Um ano passado sobre a apresentação pelo Governo da estratégia Água Que Une, a CAP promoveu ontem um colóquio para avaliar aquilo já foi realizado e quais os próximos passos.
A Confederação recebeu no seu auditório, os ministros Maria da Graça Carvalho e José Manuel Fernandes, responsáveis pelas pastas do Ambiente e Energia, e da Agricultura, a que se juntaram António Carmona Rodrigues, presidente da Águas de Portugal e José Pedro Salema, presidente da EDIA.
Uma mesa redonda, moderada pelo presidente da FENAREG, José Núncio, abordou “O futuro da gestão dos recursos hídricos em Portugal” com a participação de António Gonçalves Henriques, consultor de hidráulica e recursos hídricos, de José Macário Correia, presidente da Associação de Regantes do Sotavento do Algarve, e de Eduardo Oliveira e Sousa, presidente da Companhia das Lezírias.
No discurso de abertura, o presidente Álvaro Mendonça e Moura sublinhou o quanto a CAP considera da maior relevância para o país a concretização Água Que Une, cujo desenvolvimento e execução vai acompanhar com “intransigente exigência”.

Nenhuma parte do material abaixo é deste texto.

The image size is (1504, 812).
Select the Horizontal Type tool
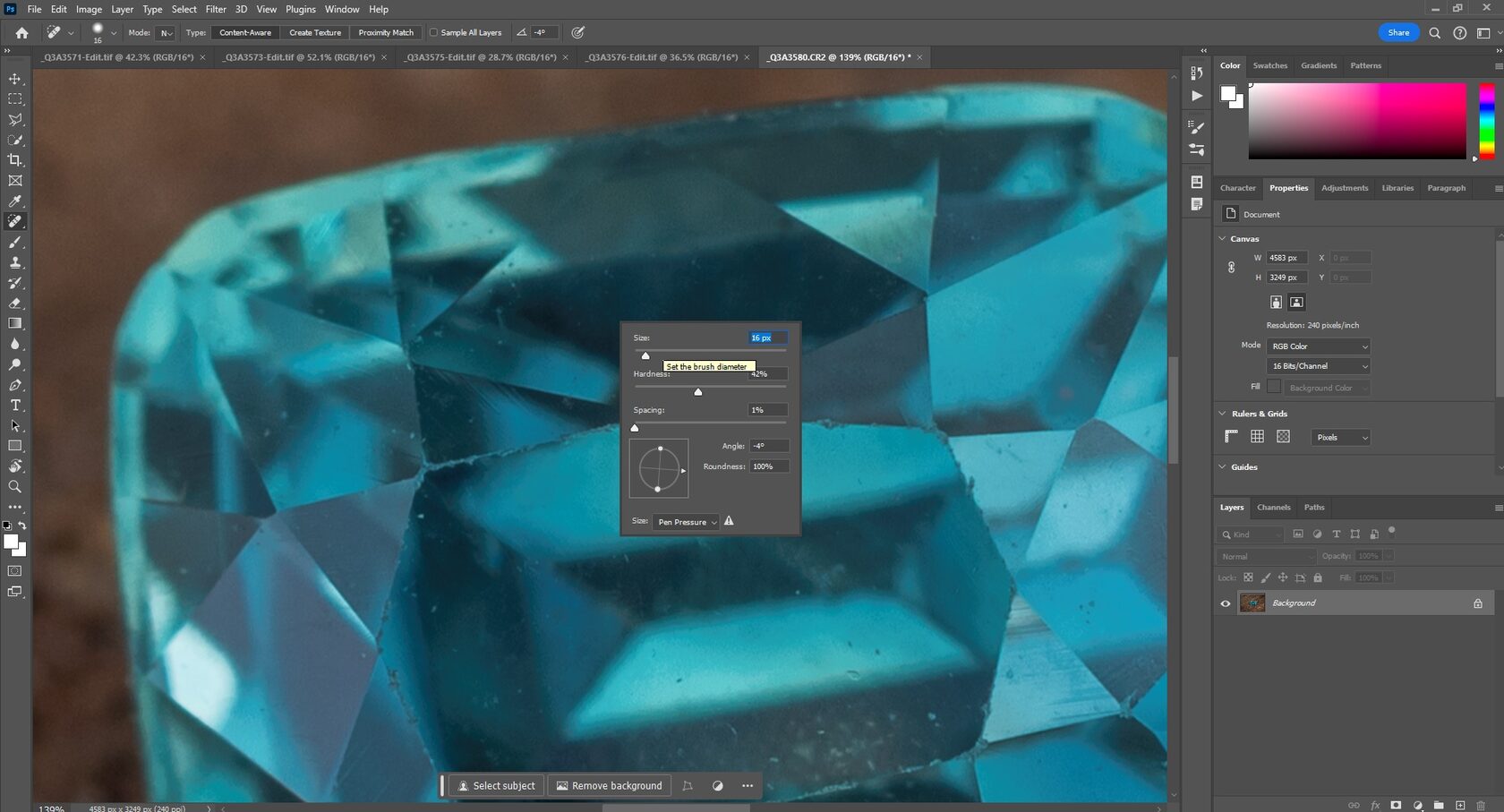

O líder da Confederação lembrou que, há um ano, “a estratégia Água que Une foi aplaudida pela CAP, sem hesitação, nem ambiguidades. Não esperámos para aplaudir, nem para dar o nosso contributo na consulta pública”, afirmou. Portanto, a estratégia tem de sair do papel e traduzir-se em resultados concretos, sublinhando que um terço das suas medidas beneficia o setor agrícola. “Não se pode esgotar na sua publicação”, sublinhou.

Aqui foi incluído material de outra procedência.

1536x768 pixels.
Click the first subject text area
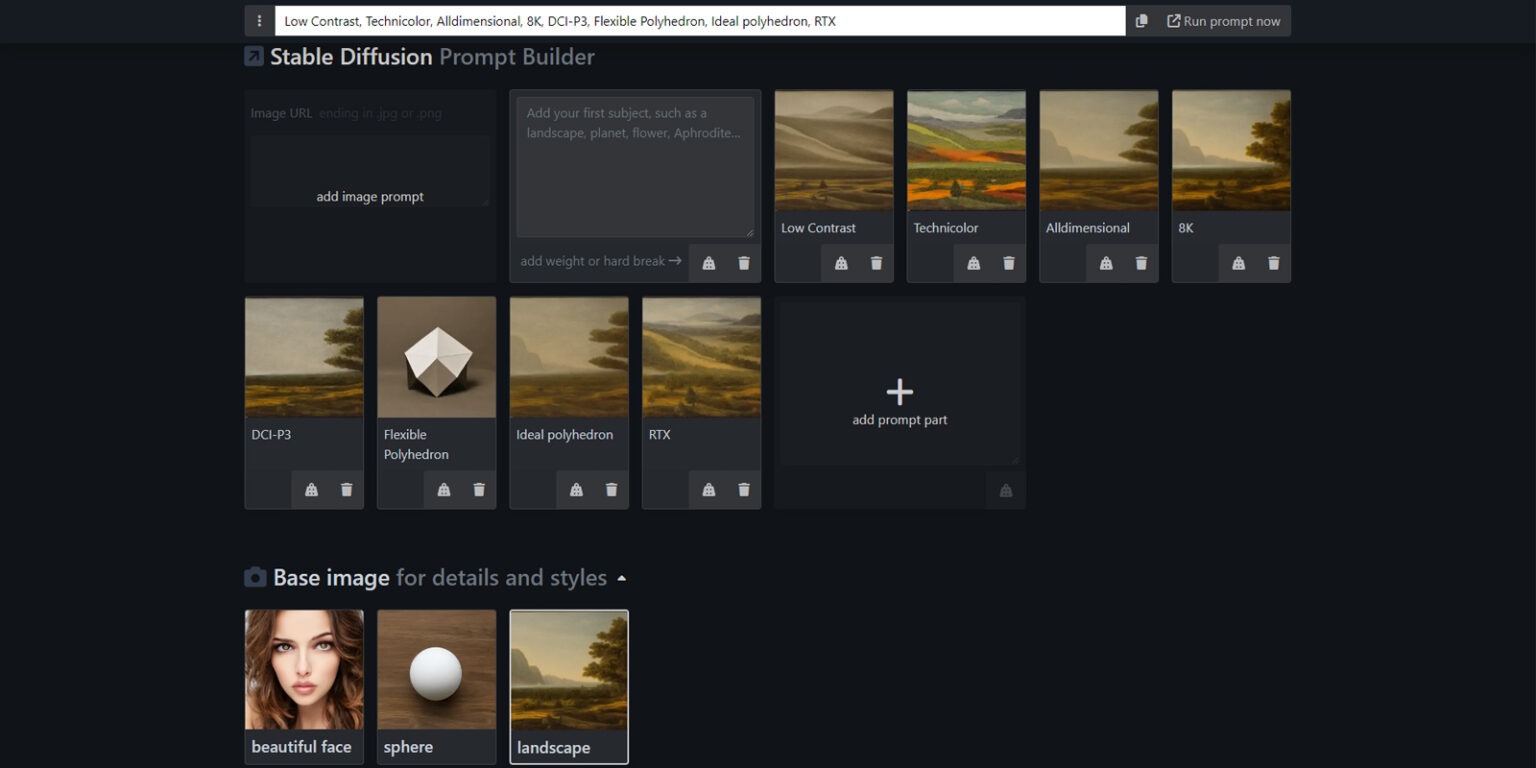(635, 165)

Mendonça e Moura repetiu, uma vez mais, que Portugal não tem falta de água “mas graves falhas na sua gestão”, e lamentou que o Conselho Nacional do Regadio se tenha reunido uma única vez desde a sua formação, notando que, na prática, este nunca funcionou, “quando devia ser o órgão de excelência do Ministério da Agricultura” para a discussão de matérias fundamentais.

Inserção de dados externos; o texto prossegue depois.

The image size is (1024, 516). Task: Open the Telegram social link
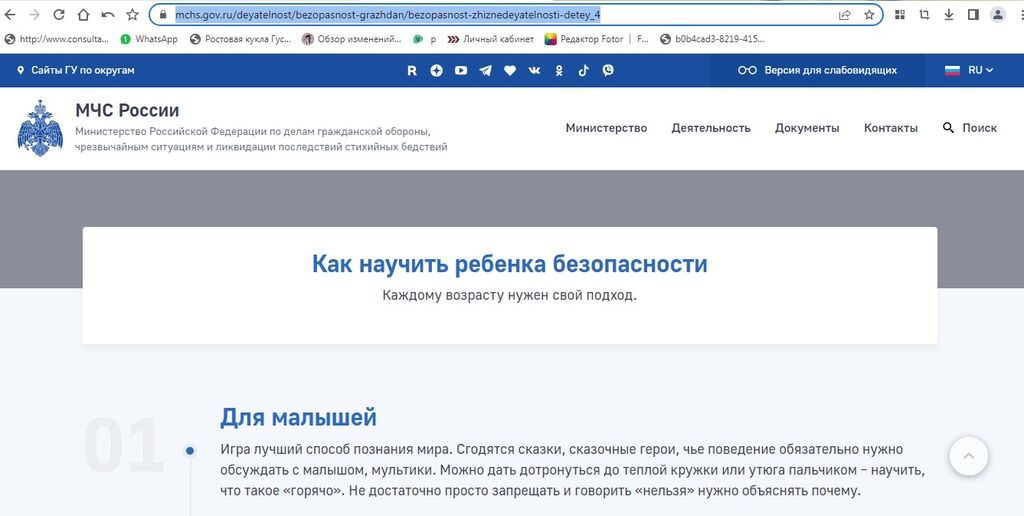(485, 70)
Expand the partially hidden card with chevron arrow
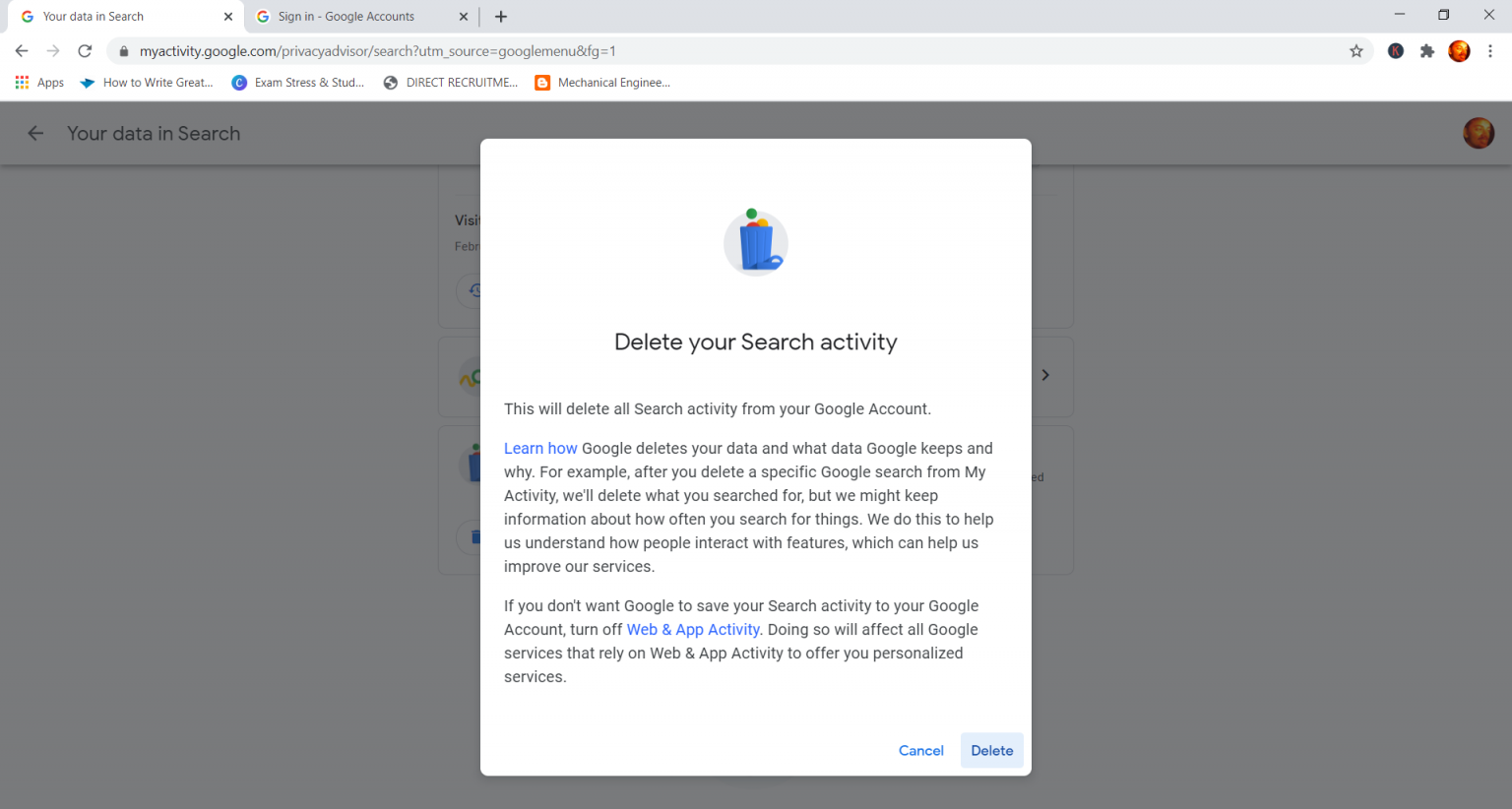Screen dimensions: 1512x809 pyautogui.click(x=1045, y=375)

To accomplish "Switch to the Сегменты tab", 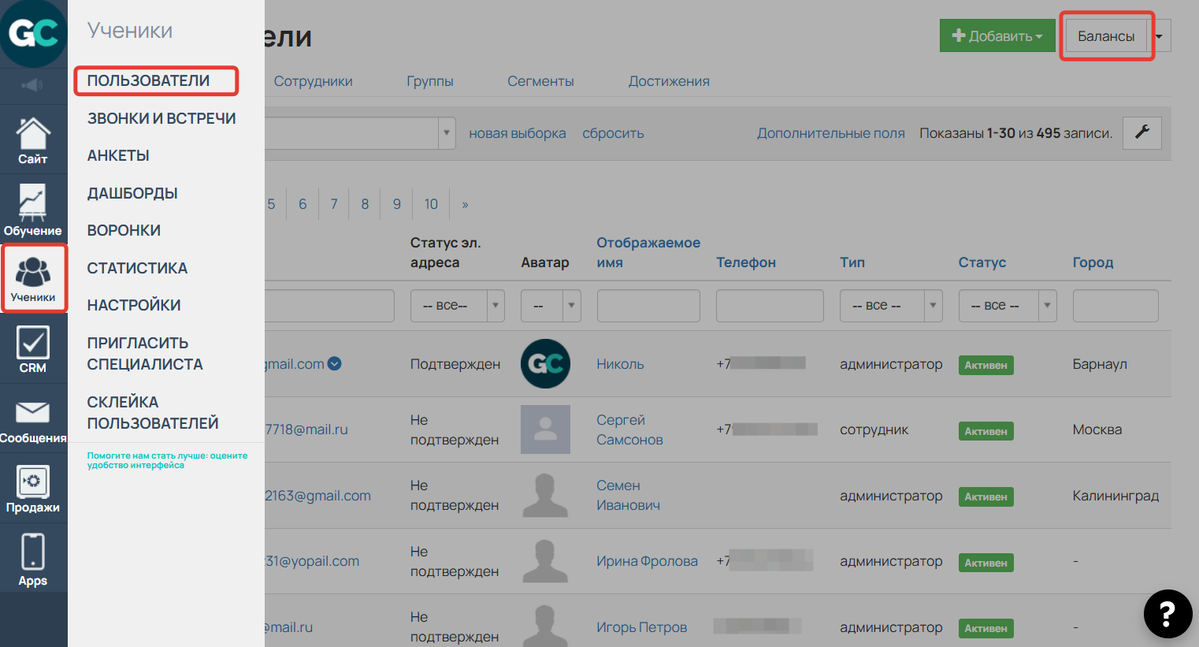I will tap(540, 81).
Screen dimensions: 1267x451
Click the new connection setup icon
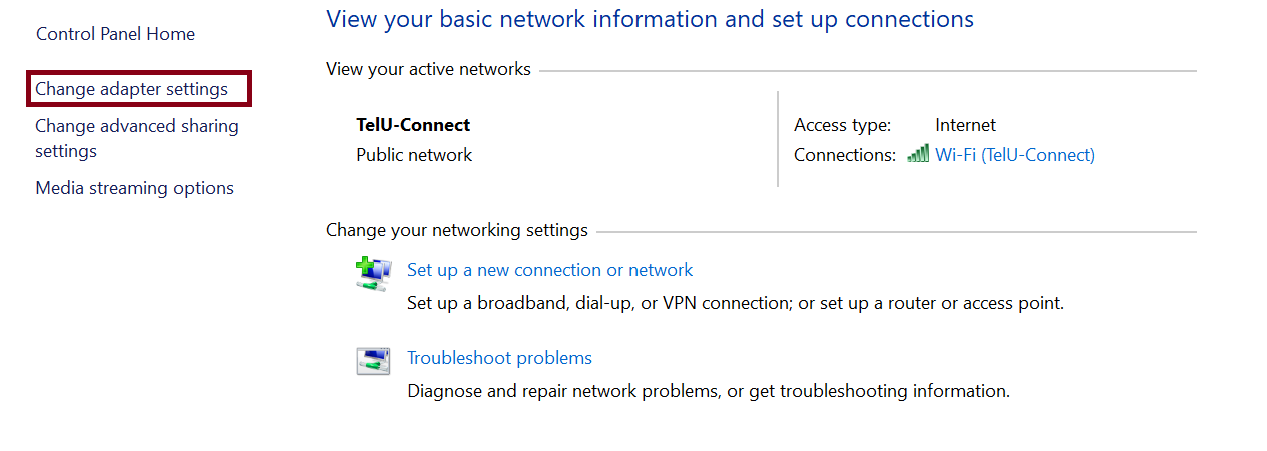(372, 272)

Por fim, recomendou ao Governo que não tenha medo da sociedade civil, mostrando-se a CAP disponível para servir de ponte entre os agricultores e o Executivo.
“Se esta estratégia for executada com determinação, teremos um país mais coeso, onde o interior conta e os recursos são aproveitados. É esse o futuro que esperamos ajudar a construir”, concluiu.